ACA and EMS
The implementation of the Affordable Care Act (ACA) is sure to change the way EMS operate in the coming years. Accountable Care Organizations (ACO), for instance, are now responsible for overseeing how reimbursements are paid out to those agencies that provide health care -- and at the same time they are responsible for gauging whether or not quality care is delivered by providers (Koury et al., 2014). This is a tall order for a new functioning body and the ACOs tasked with these orders will have an indirect impact on how EMS operates. To see how that impact will be effected, an examination of the ACOs and hospitals interact requires examination -- because it is that interaction that will inevitably alter the way in which the EMS goes about their business. This paper will examine the relationship between the ACA, ACOs, hospitals and EMS and show how an EMS Administrator might prepare for the changes.

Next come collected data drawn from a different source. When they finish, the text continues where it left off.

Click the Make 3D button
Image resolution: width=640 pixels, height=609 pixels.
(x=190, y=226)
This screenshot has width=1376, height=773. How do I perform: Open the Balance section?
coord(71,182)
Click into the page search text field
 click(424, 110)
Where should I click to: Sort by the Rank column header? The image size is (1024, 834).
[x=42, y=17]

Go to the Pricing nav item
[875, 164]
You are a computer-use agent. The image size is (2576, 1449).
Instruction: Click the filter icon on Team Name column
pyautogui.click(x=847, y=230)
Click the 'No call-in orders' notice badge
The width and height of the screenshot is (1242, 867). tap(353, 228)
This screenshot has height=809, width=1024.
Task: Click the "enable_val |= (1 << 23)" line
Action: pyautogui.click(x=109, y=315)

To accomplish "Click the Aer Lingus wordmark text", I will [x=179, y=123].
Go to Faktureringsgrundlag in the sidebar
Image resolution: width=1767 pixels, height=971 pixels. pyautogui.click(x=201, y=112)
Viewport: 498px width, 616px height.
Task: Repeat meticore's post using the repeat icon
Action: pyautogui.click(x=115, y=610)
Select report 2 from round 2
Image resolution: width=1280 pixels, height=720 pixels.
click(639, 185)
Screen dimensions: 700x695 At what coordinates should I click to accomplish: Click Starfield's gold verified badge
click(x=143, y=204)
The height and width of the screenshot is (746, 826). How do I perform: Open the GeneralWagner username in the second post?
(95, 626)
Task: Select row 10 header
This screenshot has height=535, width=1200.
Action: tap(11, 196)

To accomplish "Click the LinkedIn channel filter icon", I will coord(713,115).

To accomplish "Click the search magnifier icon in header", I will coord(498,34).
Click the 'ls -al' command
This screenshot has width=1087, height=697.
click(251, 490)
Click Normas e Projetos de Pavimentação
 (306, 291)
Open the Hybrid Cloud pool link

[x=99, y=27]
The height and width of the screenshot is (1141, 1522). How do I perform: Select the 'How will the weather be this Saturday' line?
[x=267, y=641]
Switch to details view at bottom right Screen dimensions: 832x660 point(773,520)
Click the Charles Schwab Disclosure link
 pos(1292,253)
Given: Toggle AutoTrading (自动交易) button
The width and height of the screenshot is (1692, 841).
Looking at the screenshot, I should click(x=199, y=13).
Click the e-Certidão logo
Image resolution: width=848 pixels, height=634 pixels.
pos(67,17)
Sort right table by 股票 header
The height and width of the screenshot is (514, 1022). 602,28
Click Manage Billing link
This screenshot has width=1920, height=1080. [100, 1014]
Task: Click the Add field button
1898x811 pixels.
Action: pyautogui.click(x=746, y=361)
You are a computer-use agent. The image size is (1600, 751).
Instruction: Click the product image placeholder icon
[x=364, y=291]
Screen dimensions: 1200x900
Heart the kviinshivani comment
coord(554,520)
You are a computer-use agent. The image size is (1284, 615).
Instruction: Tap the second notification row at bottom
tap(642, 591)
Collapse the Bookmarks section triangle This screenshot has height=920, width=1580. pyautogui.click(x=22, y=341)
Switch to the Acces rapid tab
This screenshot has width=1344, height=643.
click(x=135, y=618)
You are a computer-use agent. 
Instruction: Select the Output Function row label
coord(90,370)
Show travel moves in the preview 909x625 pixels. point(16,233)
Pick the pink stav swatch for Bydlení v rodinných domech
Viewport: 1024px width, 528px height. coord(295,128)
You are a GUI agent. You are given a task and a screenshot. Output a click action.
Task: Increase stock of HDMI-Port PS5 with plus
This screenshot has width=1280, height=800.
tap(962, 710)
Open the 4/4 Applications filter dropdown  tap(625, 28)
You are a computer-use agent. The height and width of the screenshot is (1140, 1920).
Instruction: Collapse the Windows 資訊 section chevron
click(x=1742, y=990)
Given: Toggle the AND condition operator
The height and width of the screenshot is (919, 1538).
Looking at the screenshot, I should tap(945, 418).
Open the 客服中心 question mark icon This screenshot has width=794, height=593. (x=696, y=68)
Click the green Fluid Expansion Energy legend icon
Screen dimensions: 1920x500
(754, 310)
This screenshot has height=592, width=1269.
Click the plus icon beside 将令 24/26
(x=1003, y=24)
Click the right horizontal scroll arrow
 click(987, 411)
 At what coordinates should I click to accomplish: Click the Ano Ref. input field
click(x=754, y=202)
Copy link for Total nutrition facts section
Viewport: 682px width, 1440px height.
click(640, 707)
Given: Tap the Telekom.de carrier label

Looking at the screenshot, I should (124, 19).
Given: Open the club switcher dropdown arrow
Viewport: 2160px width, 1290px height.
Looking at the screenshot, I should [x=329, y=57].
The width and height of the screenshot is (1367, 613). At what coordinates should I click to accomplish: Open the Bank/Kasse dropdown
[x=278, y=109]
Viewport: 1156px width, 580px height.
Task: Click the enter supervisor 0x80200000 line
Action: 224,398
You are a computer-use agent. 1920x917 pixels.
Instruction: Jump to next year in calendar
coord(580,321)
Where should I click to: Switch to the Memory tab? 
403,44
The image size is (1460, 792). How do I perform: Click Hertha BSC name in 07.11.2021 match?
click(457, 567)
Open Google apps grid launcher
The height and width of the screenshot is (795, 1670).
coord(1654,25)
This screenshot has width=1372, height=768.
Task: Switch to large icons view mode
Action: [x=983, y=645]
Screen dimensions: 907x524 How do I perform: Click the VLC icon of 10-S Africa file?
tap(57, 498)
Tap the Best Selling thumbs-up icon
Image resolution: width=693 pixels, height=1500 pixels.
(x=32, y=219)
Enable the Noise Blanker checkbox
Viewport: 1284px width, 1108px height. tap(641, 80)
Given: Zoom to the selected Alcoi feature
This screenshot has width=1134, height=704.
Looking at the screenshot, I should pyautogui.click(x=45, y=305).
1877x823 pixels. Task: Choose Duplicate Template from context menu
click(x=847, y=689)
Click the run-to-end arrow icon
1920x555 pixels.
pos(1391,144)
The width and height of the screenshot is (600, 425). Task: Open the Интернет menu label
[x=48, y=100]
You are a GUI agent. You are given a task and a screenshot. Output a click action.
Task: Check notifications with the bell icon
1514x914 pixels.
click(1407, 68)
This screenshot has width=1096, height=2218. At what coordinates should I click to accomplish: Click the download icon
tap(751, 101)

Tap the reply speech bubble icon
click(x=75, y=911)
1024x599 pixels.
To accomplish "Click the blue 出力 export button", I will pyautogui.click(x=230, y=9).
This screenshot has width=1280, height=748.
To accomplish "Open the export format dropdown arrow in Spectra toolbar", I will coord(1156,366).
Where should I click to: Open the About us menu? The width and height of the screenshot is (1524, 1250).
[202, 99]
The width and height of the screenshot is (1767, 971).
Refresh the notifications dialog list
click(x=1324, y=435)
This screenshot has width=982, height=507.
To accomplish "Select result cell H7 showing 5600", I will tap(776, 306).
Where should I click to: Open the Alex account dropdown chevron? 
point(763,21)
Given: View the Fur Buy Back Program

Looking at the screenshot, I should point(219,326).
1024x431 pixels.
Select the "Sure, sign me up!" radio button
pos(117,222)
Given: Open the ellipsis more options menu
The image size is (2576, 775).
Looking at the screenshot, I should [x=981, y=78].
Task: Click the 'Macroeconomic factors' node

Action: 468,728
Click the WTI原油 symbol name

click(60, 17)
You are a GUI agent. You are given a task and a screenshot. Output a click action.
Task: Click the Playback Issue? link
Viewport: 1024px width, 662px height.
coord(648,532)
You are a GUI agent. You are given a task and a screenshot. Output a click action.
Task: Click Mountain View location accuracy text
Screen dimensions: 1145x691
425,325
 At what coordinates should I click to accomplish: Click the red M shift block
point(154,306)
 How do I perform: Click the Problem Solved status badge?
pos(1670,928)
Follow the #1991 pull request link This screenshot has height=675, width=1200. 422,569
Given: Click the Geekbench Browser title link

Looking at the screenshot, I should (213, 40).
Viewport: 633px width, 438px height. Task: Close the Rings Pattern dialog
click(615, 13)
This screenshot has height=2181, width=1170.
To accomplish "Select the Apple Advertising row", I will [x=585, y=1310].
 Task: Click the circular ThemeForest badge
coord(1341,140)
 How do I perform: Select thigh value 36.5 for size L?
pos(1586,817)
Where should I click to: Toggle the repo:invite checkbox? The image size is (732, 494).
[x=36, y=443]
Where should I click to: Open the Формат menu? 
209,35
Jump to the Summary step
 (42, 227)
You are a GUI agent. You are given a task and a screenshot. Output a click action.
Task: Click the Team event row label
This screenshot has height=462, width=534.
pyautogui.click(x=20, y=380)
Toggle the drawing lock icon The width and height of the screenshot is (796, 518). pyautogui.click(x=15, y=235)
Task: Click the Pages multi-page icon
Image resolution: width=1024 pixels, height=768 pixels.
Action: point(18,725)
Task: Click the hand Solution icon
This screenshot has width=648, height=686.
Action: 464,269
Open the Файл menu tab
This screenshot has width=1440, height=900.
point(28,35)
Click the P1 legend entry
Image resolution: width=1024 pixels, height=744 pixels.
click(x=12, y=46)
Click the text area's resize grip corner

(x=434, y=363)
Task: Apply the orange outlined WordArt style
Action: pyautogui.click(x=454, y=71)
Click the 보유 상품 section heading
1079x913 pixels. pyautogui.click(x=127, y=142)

Specifically, this paper will discuss the ACA legislation, what Emergency Care means, how insurance coverage is a factor in impacting EMS, where revenues come into play, how sustainability will be a factor to consider over the long-run (with ACA co-ops already closing their doors, the long-run outlook is having a decidedly short-run impact), and how healthcare integration will alter EMS. This alteration will be the main focus of the paper.
ACA Legislation
One of the most direct ways in the ACA legislation impacts EMS is the awarding of "competitive grants for regionalized systems for emergency care response" (ACA, 2010, Sec. 1204, 124 STAT., p. 518). These grants go to provide monetary support to local or regional pilot projects "that design, implement, and evaluate innovative models of regionalized, comprehensive, and accountable emergency care and trauma systems" (ACA, 2010, Sec. 1204, 124 STAT., p. 518). Emergency services is defined as service that provides "acute, prehospital, and trauma care" (ACA, 2010, Sec. 1204, 124 STAT., p. 518). These monies for pilot projects are reserved precisely for networks of care providers, who form an integrated emergency services care plan complete with transports, facilities, tracking resources, and an interfacility data management system that "submits data to the National EMS Information System" among various other agencies (ACA, 2010, Sec. 1204, 124 STAT., p. 519). In short, the legislation states that the federal government will grant money to health care providers who work to integrate EMS, hospitals, and tracking services and uniting these entities under a single umbrella. Holding that umbrella will be the federal government, which will collect the data and evaluate the variables that impact prehospital care as well as outcomes related to interfacility actions. The ACA thus sets up local and regional actors to be integrated into a federalized system of care. This may be viewed as akin to what the state governments of the original thirteen colonies underwent when the ratification of the U.S. Constitution presented itself as fact: the matter of states' rights vs. federal authority would no longer be a question -- the federalization of power was made a reality by the consolidation expressed in the Constitution. In the ACA legislation, consolidation is the driving force, and the federal government is the pivot upon which health care providers will turn. As for EMS, the concept of emergency care will likewise undergo a federalization and take on new meaning and new dimensions as a result.
What Emergency Care Means
and How Healthcare Integration Will Change the EMS
Emergency Care according the ACA is that type of service which provides acute, prehospital and trauma care for individuals. However, as the legislation is enforced and regional and local providers begin to integrate and compete for federal grants, this definition is likely to incorporate new concepts and be expanded to fit the needs of the ACOs which will monitor the quality of care delivered by integrated health providers, including EMS. With new oversight comes new expectations and a need to conform to new standards and regulations. EMS, for instance, will be expected to alleviate the pressure placed upon hospitals to ensure that quality of care expectations are being met (Ludwig, 2013). This will include obliging EMS to make home calls to patients post-discharge for up to three days in order to reduce the risk of complications arising and patients needing to be re-admitted. Re-admittance is a factor that will serve as a red flag to ACOs and cause hospitals to lose reimbursement funds that would otherwise be granted them through the ACA.